Reflections by Phil Ellenberger

Archived in the category: Featured Writers, General Info, Reflections
Posted by Joyce Rhyne on 14 Apr 16 - 0 Comments

We all have a birthday month, and for that matter a certain day in that month. It is always interesting to see if any one famous, other than you, was born in that month. Just in case you might think you are not famous, look it up. Merriam Webster says ‘famous’ is someone known to many. Many is an indefinite number of people. I definitely don’t know the exact number of people who know me. Therefore an indefinite number of folk know me. That actually fits most of us, if not all.

Be that as it may, my month has folks like Thomas Jefferson, Leonardo DaVinci, William Shakespeare and the current Queen of England. Of course, there are also a lot of recent celebrities. However, today’s celebrities are tomorrow’s reality stars or something a little less glamorous.

The real question might be what the statisticians call the Birthday Paradox. That is how many people, say in a room of strangers, have the same birthday as yours. That is a puzzle.

The amazing thing is how little a number it actually takes. It really isn’t hard to logically figure the probability out. The straight math is, like a lot of math, relatively simple but a bit like grinding a big block of wood into a pile of wood dust. It takes time.

Take your birthday, for instance, it is one day out of the 365 days of a normal year. There are 364 days that aren’t yours. When you think about it, the next person you meet has a one out of 365 days chance of their birthday being the same as yours and a 364 out of 365 (364 divided by 365) of not being yours. That is a 99.7 chance it isn’t yours.

To figure out what the probability that anyone in the room would have your birthday seems daunting at this point. However, if you remember that the two events are mutually exclusive, it is yours or it is not yours, then it becomes simpler.

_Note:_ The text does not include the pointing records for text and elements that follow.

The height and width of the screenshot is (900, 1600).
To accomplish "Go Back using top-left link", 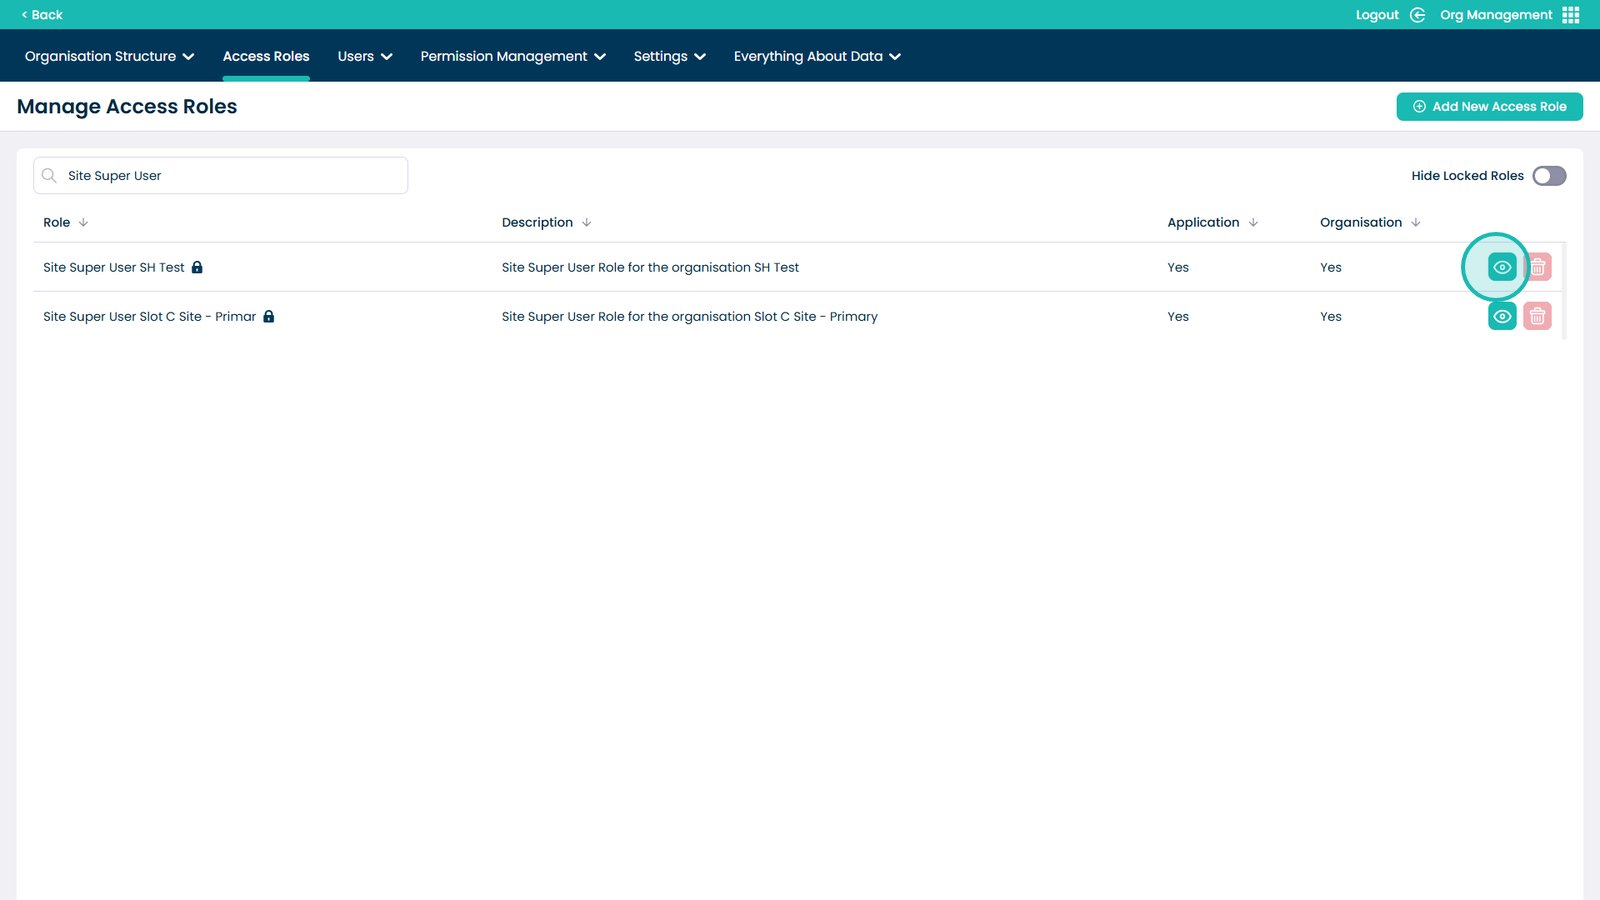I will [x=42, y=15].
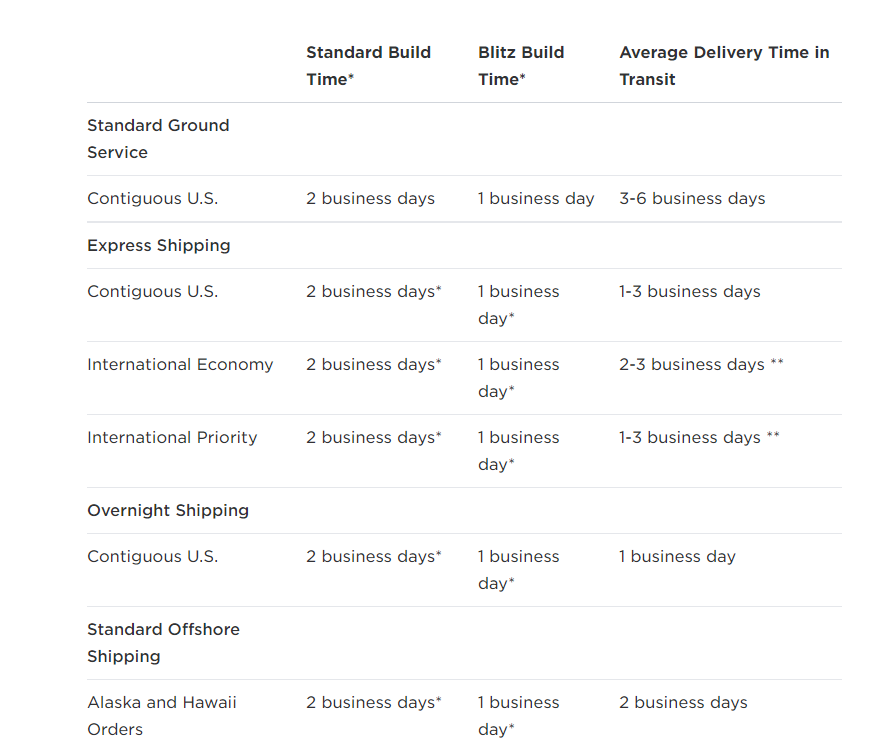Select the Express Shipping section heading

[159, 245]
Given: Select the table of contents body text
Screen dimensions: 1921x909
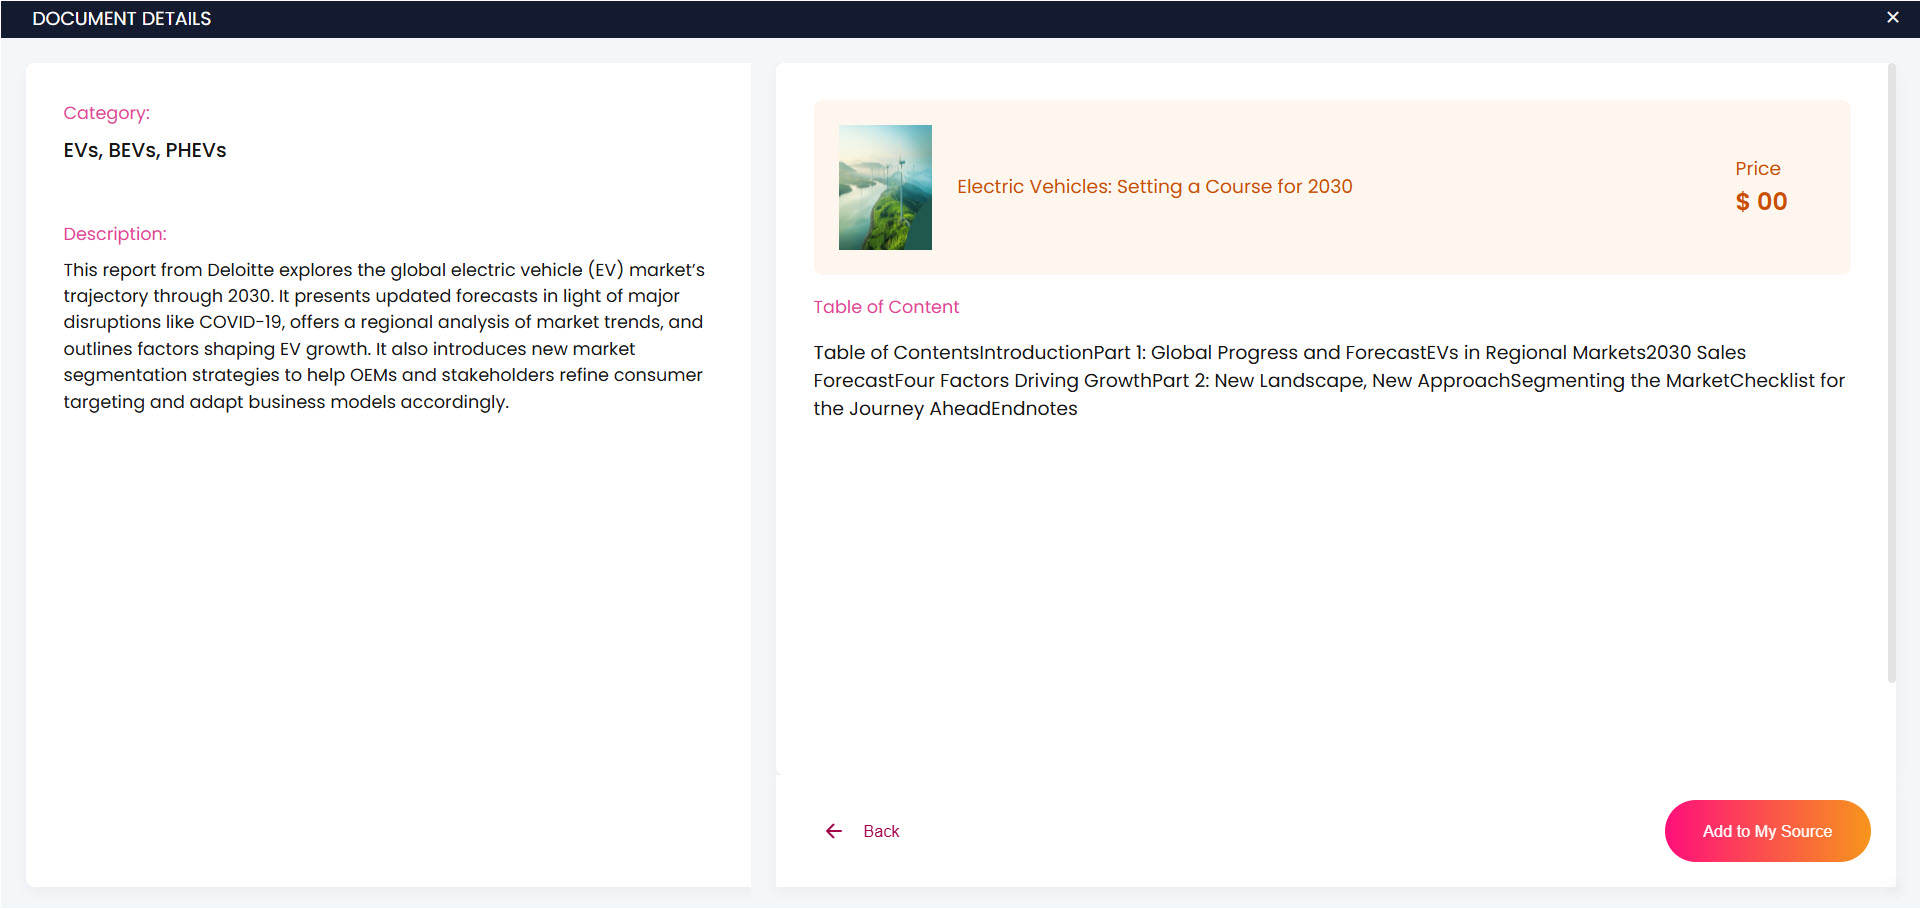Looking at the screenshot, I should pos(1329,381).
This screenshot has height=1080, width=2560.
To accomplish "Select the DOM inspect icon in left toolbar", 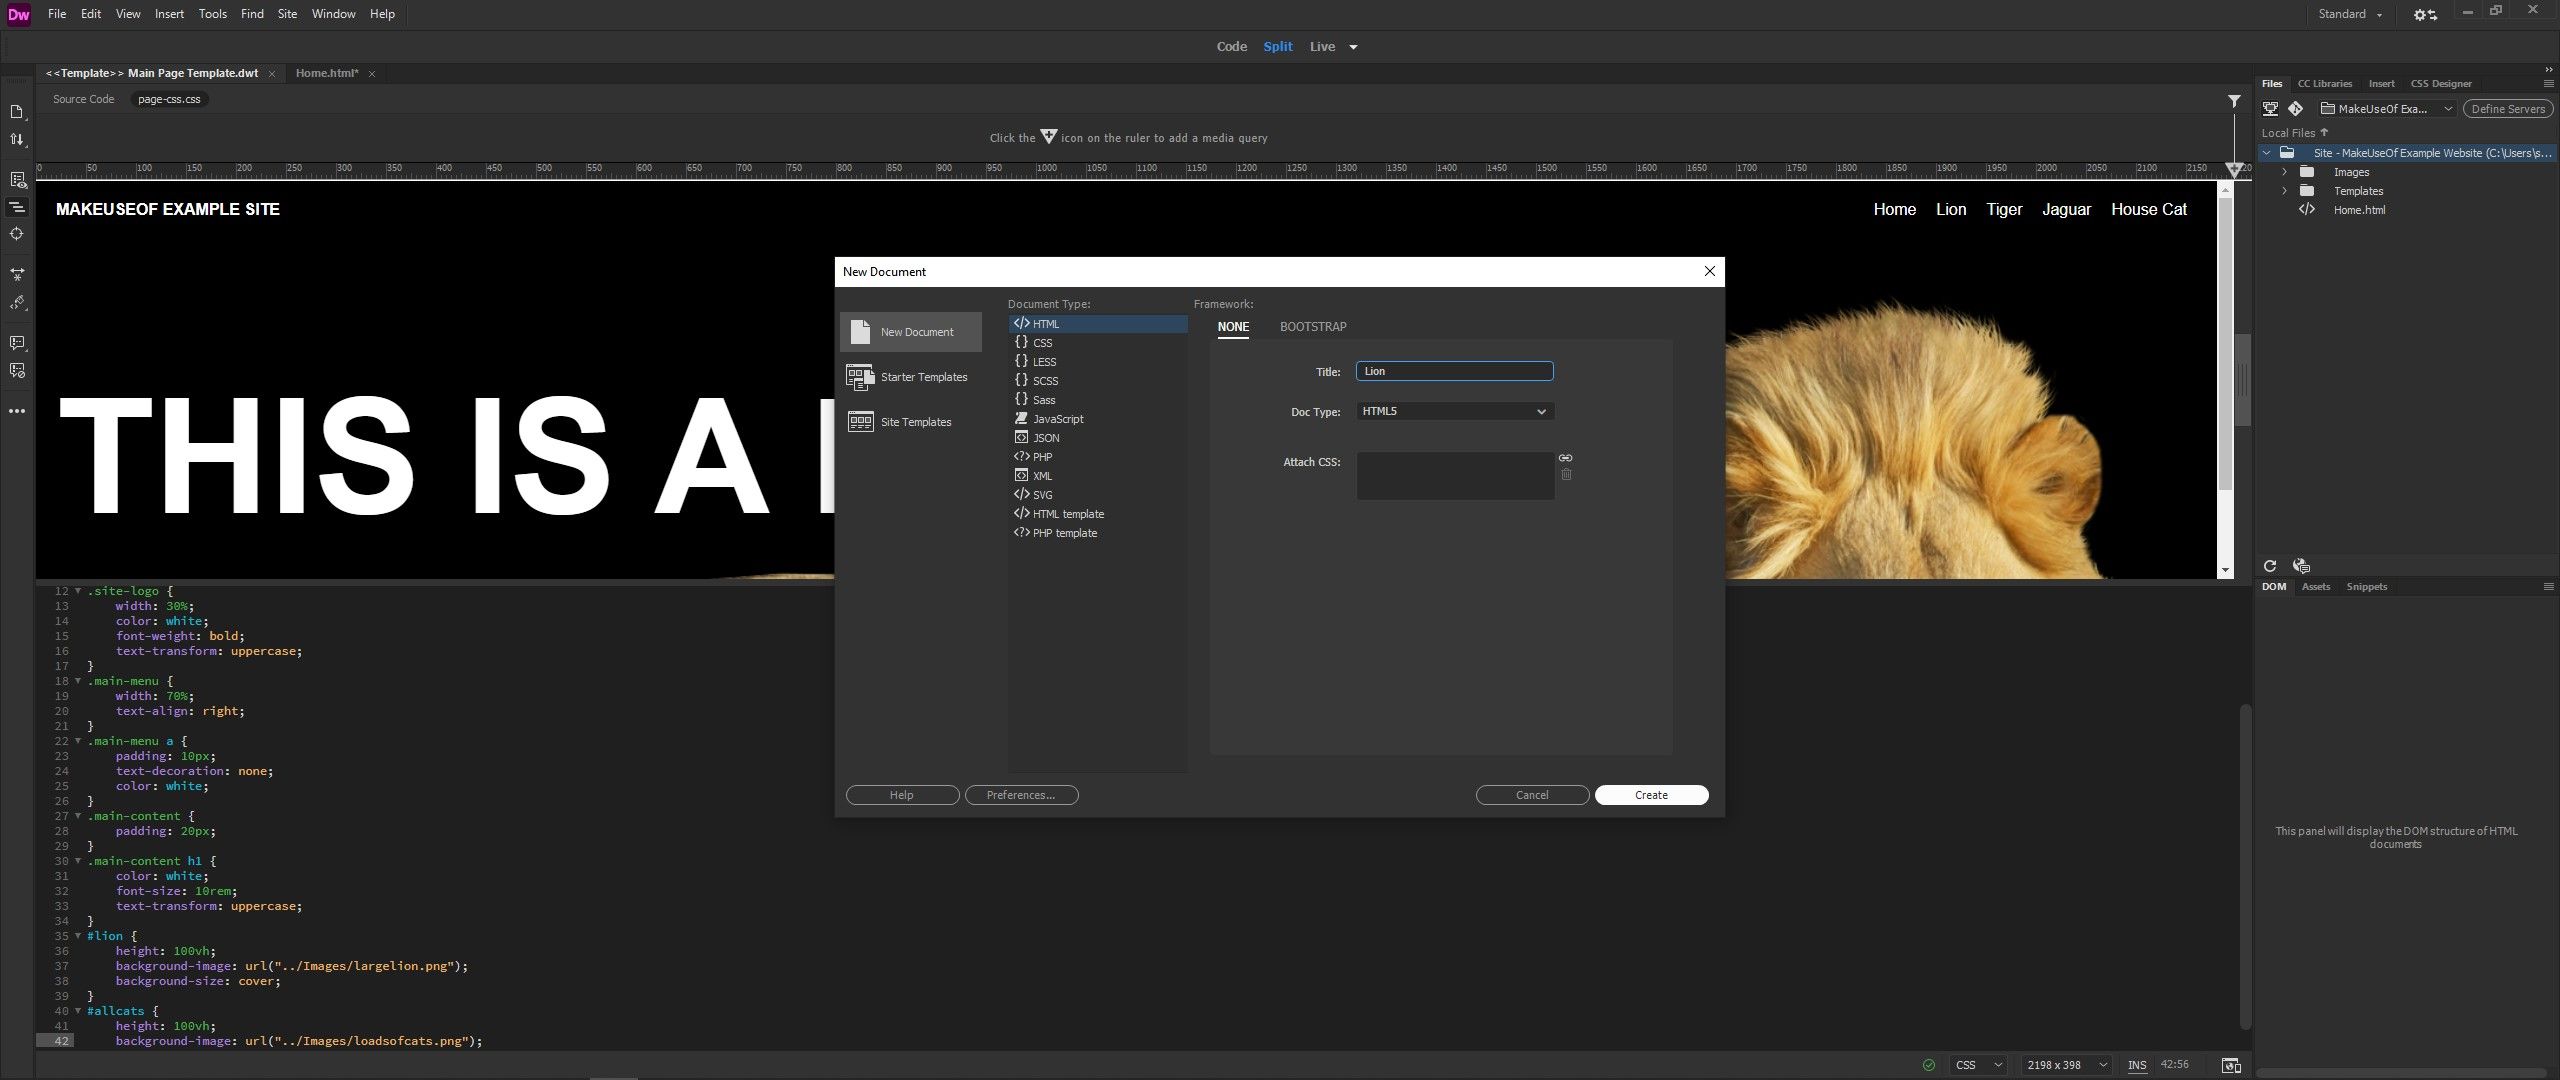I will click(x=17, y=233).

In a two person deal as described above the probability your birthday is yours is certain or one. The chance of their birthday is 99.7 that it isn’t yours. So the chance that it is yours is I minus 99.7 or a 0.03 chance.

Now you can grind the block through the number of people in the room with similar combinatorial math. As you move through the second, third, fourth and so on you will get to 23 and at that point you discover that the chance is slightly better than a coin flip that one of them has the same birthday as yours. If you grind on through to 70 folks, you would find that there is a better than 99.7 chance that someone has your birthday.

Leap year and other things can change the decimal point, Mathematicians use things like binomial coefficient and factorial to make it more elegant. But, the fact is it is a very small number.